─── THE RECORDS

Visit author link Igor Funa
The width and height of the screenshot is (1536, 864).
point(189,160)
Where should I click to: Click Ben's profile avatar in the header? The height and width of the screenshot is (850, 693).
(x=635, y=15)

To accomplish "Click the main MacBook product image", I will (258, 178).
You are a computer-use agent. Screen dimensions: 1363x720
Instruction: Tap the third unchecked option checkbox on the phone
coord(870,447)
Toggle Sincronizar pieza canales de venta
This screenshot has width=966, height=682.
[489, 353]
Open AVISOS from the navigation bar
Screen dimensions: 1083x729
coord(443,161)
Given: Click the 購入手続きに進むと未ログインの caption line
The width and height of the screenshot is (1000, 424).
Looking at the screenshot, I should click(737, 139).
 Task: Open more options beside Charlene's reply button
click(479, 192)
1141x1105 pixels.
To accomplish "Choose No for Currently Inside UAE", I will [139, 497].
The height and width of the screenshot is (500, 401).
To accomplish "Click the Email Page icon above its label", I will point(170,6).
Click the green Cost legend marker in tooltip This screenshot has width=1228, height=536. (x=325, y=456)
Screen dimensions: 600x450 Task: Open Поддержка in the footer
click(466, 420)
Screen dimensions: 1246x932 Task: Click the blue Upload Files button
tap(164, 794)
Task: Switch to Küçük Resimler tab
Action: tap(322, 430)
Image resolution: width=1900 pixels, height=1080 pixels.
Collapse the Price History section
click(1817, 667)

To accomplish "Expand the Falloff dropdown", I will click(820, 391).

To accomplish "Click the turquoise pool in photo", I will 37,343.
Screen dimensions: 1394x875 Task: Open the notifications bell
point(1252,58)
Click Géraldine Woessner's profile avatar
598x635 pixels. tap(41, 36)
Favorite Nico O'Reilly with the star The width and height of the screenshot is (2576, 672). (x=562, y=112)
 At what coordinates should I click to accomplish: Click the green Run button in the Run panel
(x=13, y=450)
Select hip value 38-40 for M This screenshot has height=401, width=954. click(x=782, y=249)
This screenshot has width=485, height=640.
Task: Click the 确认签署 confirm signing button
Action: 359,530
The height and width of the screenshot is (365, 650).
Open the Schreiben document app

──────

WORK TO COMPLETE –
What number of lines above include the string "will"? State it and nothing else.

OUTPUT FOR THIS TASK –
5